El Mallorca perdió en el Bernabéu, luego Manzano lo hizo mal cuando entrenó al Valladolid. No, claro, no tiene nada que ver. Pero más o menos así funciona la lógica con la que la vieja cohorte de aduladores del técnico jienense trata sistemáticamente de negar los borrones de su pasado. Cada vez que exhibe un buen trabajo, sobre todo en un Mallorca que indiscutiblemente domina y hace mejor de lo que es, su ejército mediático concluye que su éxito en la isla desmiente su fracaso en Madrid. Es lo que tiene trabajar para agradar a la prensa y los empleados en vez de para el equipo y la grada: que el Manzanares te chilla aunque vayas cuarto y las cuentas no salen, pero cierta crítica te alaba. Hacerlo de cine en Mallorca no repara los errores de Gregorio en el Atlético, que fueron muchos. Por ejemplo, imponer capitanes y atentar contra los pocos jugadores que sentían y sabían lo que es la rojiblanca. Se cargó el vestuario, vamos, y los nocivos efectos aún se pagan hoy. Pero hacerlo mal en el Calderón, como mucho pone un techo a Manzano, no le condena a fracasar en otros sitios. Y a la vista está. Su trabajo en Mallorca es impecable, pese a lo de ayer.
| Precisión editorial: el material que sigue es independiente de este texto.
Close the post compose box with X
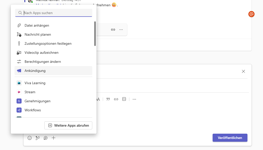Image resolution: width=263 pixels, height=150 pixels. coord(243,71)
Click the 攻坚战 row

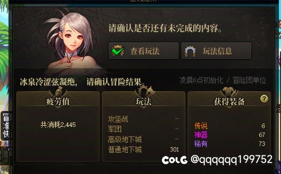pyautogui.click(x=143, y=119)
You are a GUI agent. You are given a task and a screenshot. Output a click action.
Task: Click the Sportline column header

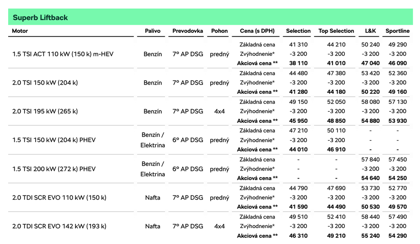point(397,31)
Tampoco es que el Madrid hiciera demasiado. Se limitó a ganar y a sortear la incomodidad meteorológica. Le ayudó ver puerta casi al primer intento. En una maniobra letal, Higuaín se quitó de encima con un golazo las poderosas presiones que prefieren la titularidad de Benzema. No sufrió el Madrid (aunque no por la ayuda de un Cristiano otra vez gris) para meter presión al Barça, que jugaba después en Tenerife, sin nieve y en manga corta.

Tras un par de sustos iniciales que Alfaro mandó a la basura, el Barça conservó el liderato sin despeinarse. El Tenerife, que le propuso un duelo de ida y vuelta, ya se fue al descanso con una bofetada de tres goles. Lo que tiene temblar o no en el remate. No jugó mejor el Barça, pero sí pegó con más tino. Y vio la versión buena de Bojan por primera vez en el curso, la de los regates letales dentro del área. Si Bojan vuelve, la plantilla es menos corta.

Forlán se delata
El siempre coreado Forlán está ofendido con la prensa por unas gotas de crítica. No le enoja que su jefe dude en público de su profesionalidad. Le hiere la prensa. Tanto, que decidió levantarse por un día del sofá y tirarle un gol a la cara. Delatarse, vamos: sólo cumple si se siente insultado.